Candylands Journey nous plonge dans un univers sucré où l’Université de Magie se retrouve dépossédée de son cœur magique par de redoutables Sorcières Pâtissières. Armé de votre courage (et de vos bulles magiques), vous allez parcourir 15 lieux variés — des prairies verdoyantes aux océans en passant par des châteaux et des ruines mystérieuses — afin de récupérer le Cristal Magique et punir ces pâtissières malintentionnées. Entre collecte de fragments, résolutions d’énigmes et affrontements de boss, le jeu tente de marier plateforme et action dans un monde coloré et bien animé.

Un pixel art qui change de la majorité des jeux indés

Le gameplay repose sur l’essentiel : avancer dans les niveaux, éviter les pièges, sauter sur des coffres pour récupérer des cristaux et utiliser vos bulles à double usage — elles servent à la fois de points d’appui pour bondir plus haut et d’arme pour envoyer vos ennemis valser dans des pièges bien placés. L’idée est simple mais efficace, et elle donne un certain rythme aux niveaux, même si la précision n’est pas toujours parfaite.

Tu as mis trop de farine je vais te punir

Graphiquement, Candylands Journey opte pour un pixel art généreux et assez détaillé. Les personnages sont gros et un peu cartoonesques, mais les animations sont fluides et agréables. Ce style coloré et généreux fonctionne bien avec l’ambiance sucrée du jeu et rend les environnements variés visuellement plaisants. Ce n’est pas du pixel art hyper fin comme dans certains titres indépendants récents, mais ça se laisse regarder sans douleur.

Cela me rappelle un peu le style graphique de Mister Nutz

Côté sonore, la musique est correcte mais un peu oubliable. Elle accompagne l’action sans jamais vraiment marquer les esprits, tandis que les bruitages sont sympathiques mais pas extraordinaires. Le jeu aurait peut-être gagné à oser un peu plus dans sa bande-son pour renforcer son univers sucré et magique.

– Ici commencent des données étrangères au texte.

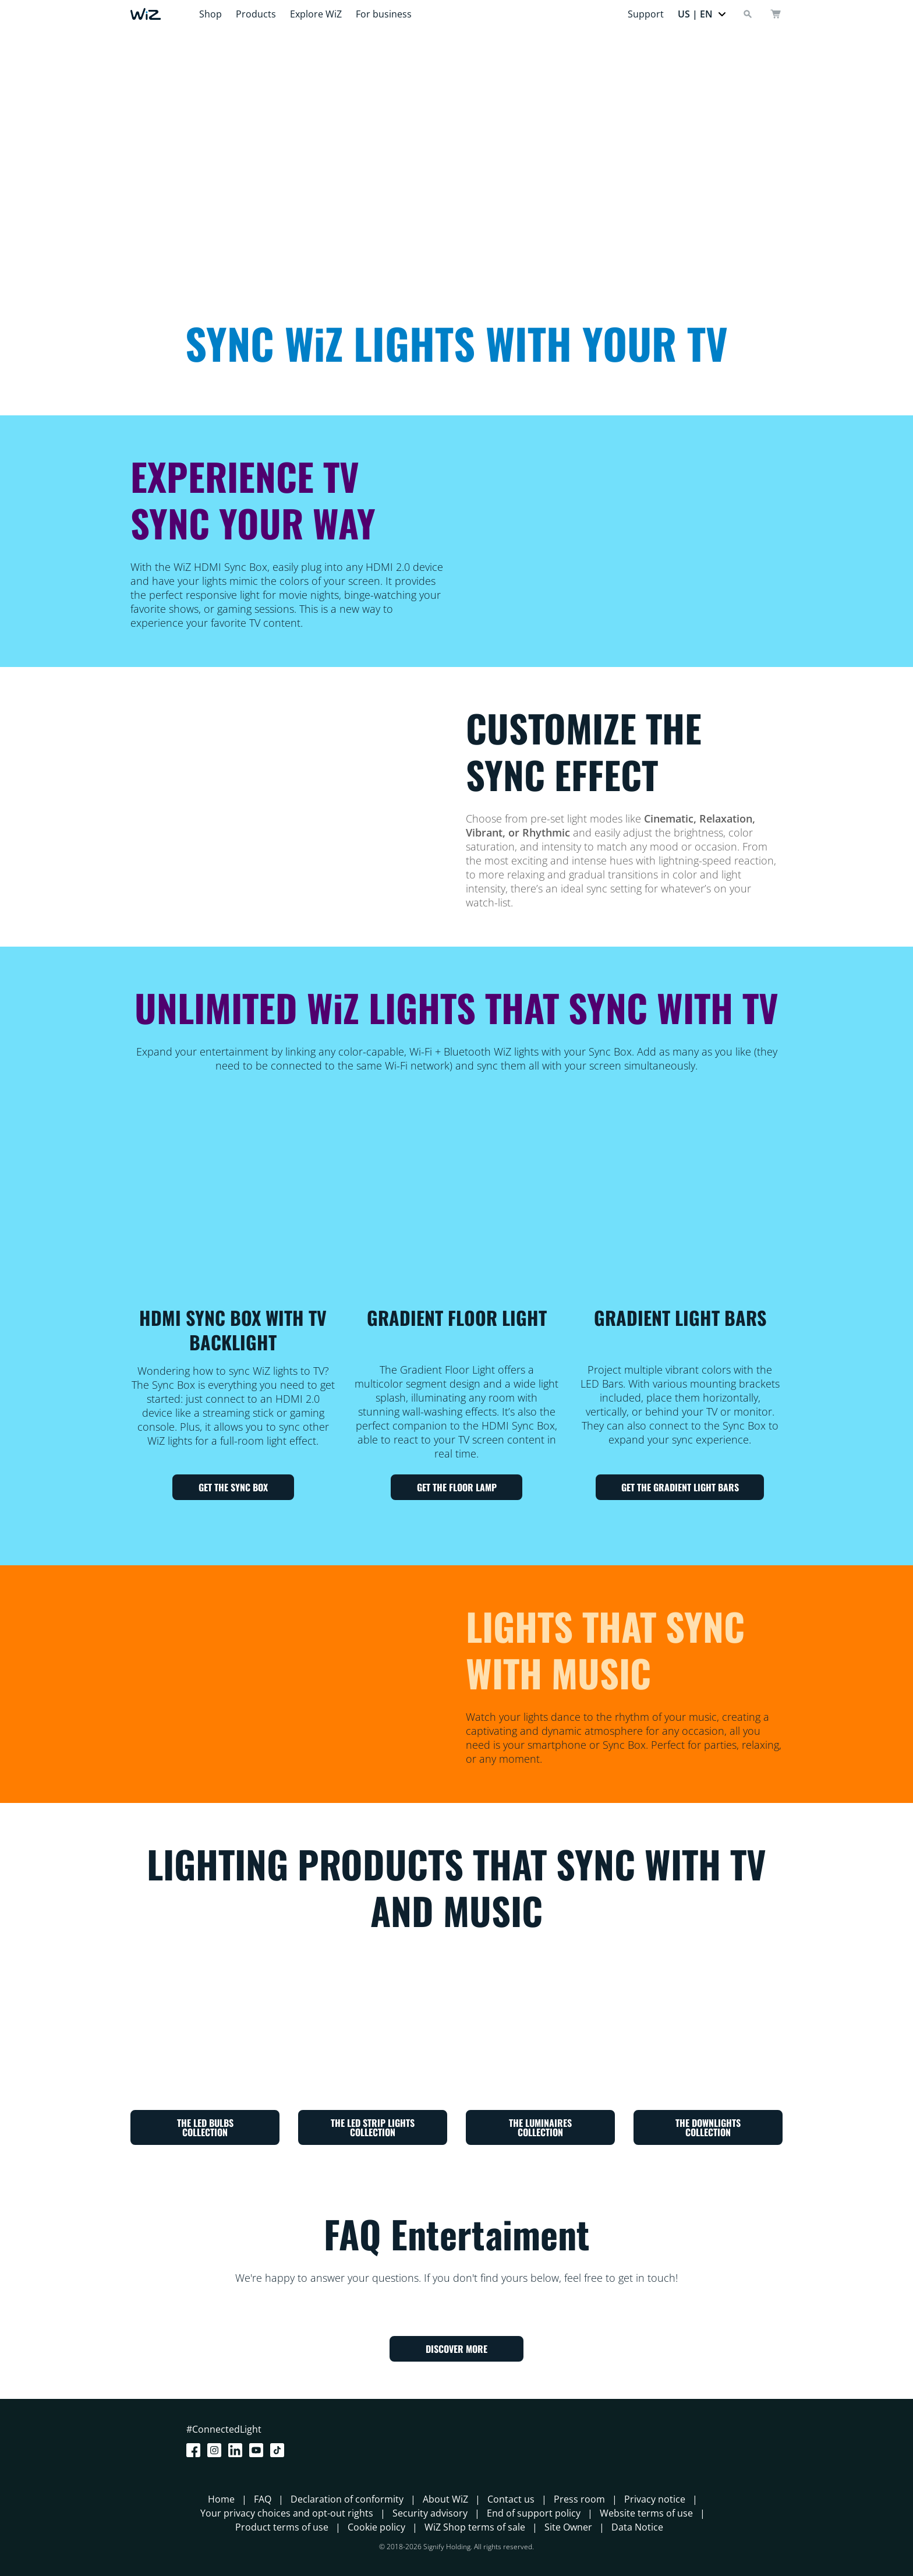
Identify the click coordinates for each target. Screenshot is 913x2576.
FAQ (262, 2499)
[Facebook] (195, 2450)
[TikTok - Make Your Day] (279, 2450)
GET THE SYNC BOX (233, 1487)
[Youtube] (258, 2450)
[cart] (776, 14)
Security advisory (430, 2513)
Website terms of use (646, 2513)
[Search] (748, 14)
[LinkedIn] (237, 2450)
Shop (210, 14)
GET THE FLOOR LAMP (457, 1487)
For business (384, 14)
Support (646, 14)
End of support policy (534, 2513)
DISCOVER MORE (456, 2349)
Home (221, 2499)
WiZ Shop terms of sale (474, 2527)
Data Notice (637, 2527)
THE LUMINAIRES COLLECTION (540, 2127)
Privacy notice (654, 2499)
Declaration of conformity (347, 2499)
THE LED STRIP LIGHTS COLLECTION (373, 2127)
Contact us (511, 2499)
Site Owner (568, 2527)
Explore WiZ (316, 14)
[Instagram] (216, 2450)
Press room (579, 2499)
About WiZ (445, 2499)
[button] (702, 14)
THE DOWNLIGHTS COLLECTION (708, 2127)
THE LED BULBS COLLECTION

Le level design joue sur la variété : prairies, grottes, rivières, ruines et châteaux, chaque lieu offre son lot de défis et de petites énigmes. La collecte de fragments et d’invocations ajoute une dimension d’exploration et de progression qui motive à revenir sur les niveaux pour tout débloquer. On sent que le jeu veut donner du contenu sans alourdir la jouabilité, et c’est plutôt bien dosé.

Où est Peacemaker

Le challenge est correct, ni trop frustrant ni trop facile. Certains sauts ou phases de bulles demandent un peu de timing, mais jamais au point de se décourager. On peut clairement avancer dans l’histoire sans se prendre la tête, ce qui rend le jeu accessible à un public large, même si les vétérans de la plateforme pourront trouver ça un peu trop sage.

En résumé, Candylands Journey est un petit jeu de plateforme qui tient la route sans être transcendant. Le gameplay est simple mais fonctionnel, les graphismes pixel art colorés sont charmants, et l’exploration apporte un peu de profondeur. Un titre correct et sympathique, parfait pour une petite aventure sucrée sans prétention.